My favourite short stories (2)

The Shadow-Cage by Philippa Pearce
Philippa Pearce was a children's writer from Cambridgeshire, and she is most famous for her children's novel Tom's Midnight Garden.


 
'The Shadow-Cage' is a supernatural story about witchcraft and I particularly like the rural setting for the story. It obviously has a Cambridgeshire setting, which is similar to the area where I myself grew up in South Lincolnshire. Ned Challis is a farmer, who finds an ancient glass bottle with a stopper when he is ploughing a field. He allows his daughter Lisa to keep the bottle, before remembering only later that he found it near the site of an old witch's house that burnt down. His daughter Lisa takes it to school, where her cousin Kevin wants the bottle and takes it from her. After a day at school, he forgets it and leaves it in the school playground. In the middle of the night Kevin remembers it, and decides to go and fetch it at the stroke of midnight...only to fall into the grasp of old sorcery. When Kevin returns to the playground he encounters the shadow-cage and the mysterious, elusive Whistlers...

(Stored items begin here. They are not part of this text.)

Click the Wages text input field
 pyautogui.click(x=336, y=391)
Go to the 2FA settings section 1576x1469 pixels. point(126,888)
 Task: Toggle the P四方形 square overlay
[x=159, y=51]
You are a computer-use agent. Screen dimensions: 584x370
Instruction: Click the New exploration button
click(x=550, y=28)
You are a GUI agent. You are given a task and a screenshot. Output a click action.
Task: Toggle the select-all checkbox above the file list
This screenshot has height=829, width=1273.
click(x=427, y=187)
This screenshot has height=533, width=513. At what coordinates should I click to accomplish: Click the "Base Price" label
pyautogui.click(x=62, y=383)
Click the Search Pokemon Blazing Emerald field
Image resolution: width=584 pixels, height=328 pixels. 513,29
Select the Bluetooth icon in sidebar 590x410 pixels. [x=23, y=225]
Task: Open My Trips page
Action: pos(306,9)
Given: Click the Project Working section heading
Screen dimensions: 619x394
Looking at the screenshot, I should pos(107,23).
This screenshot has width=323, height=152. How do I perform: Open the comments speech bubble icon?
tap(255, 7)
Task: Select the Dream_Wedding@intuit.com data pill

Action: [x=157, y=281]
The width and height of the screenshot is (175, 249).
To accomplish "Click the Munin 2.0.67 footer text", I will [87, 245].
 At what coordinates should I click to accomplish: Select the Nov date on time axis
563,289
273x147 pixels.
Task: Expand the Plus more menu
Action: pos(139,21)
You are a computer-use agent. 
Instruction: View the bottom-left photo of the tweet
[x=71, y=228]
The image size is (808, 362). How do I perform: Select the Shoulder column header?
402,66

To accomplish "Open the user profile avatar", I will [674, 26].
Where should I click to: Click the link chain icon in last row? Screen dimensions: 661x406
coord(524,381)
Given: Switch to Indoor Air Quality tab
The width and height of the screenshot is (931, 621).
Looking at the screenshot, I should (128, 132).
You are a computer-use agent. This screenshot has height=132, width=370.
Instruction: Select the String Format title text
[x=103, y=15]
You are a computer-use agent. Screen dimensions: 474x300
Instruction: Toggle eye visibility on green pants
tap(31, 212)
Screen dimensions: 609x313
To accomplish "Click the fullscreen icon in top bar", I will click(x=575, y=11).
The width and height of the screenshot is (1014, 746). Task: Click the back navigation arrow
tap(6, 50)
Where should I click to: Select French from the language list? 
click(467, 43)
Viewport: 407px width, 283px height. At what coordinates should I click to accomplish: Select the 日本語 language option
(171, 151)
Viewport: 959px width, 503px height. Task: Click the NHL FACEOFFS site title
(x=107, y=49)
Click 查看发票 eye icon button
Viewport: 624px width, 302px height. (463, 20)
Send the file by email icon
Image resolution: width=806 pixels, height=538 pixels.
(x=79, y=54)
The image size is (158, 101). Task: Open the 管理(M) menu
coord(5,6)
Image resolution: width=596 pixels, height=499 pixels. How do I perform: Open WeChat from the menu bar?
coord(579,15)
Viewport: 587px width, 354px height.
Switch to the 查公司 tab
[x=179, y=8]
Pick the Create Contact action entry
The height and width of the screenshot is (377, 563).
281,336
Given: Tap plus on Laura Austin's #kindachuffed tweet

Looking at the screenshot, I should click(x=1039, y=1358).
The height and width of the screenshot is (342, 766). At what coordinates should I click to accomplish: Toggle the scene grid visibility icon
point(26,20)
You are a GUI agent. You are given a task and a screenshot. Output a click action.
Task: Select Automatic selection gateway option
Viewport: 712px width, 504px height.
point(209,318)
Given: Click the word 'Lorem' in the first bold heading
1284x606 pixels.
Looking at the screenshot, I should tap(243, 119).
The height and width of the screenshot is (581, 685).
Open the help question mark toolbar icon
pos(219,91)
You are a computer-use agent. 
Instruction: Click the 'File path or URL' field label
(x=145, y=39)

The whistlers were in no hurry. The first whistle had come from right across the fields. Then there was a long pause. Then the sound was repeated, equally distantly, from the direction of the river bridges. Later still, another whistle from the direction of the railway line, or somewhere near it.

 
The Room in the Tower by E.F Benson
Edward Frederic Benson was a late 19th-century/early 20th century English author of novels, short stories and biographies. His elder brother Arthur Christopher Benson wrote the lyrics to Edward Elgar's patriotic song "Land of Hope and Glory".  E.F Benson wrote a broad range of material, including numerous horror and supernatural stories of considerable power. One of the best of these is 'The Room in the Tower'.
It begins with the protagonist experiencing a recurring dream of attending an old school friend's gathering at a mysterious mansion. Everyone there sits in silence. The old school friend's name is Jack Stone, and at the end of the tea party, Mrs Stone (the old school friend's mother) announces: “Jack will show you your room: I have given you the room in the tower.” The protagonist experiences the dream for many years, and curiously the people in it age accordingly over that period of time. After a while, the dreamer understands that Mrs Stone has died, and on that occasion the people attending the party wear black. Yet it is still Mrs Stone's voice who announces "I have given you the room in the tower" and the dreamer sees a gravestone on the lawn: In evil memory of Julia Stone. When the dreamer goes up into the room in the tower, it is darker than normal and he feels a sense of decay. He wakes up screaming.
Then, one fateful day, the protagonist is invited in reality to stay at a house by another friend, John Clinton. He arrives at the house only to discover that it is exactly like the mansion in his sinister dream...he is given the room in the tower where he discovers a portrait hanging:
It represented Mrs Stone as I had seen her last in my dreams: old and withered and white-haired. But in spite of the evident feebleness of body, a dreadful exuberance and vitality shone through the envelope of flesh, an exuberance wholly malign, a vitality that foamed and frothed with unimaginable evil. Evil beamed from the narrow, leering eyes: it laughed in the demonlike mouth. The whole face was instinct with some secret and appalling mirth; the hands, clasped together on the knee, seemed shaking with suppressed and nameless glee.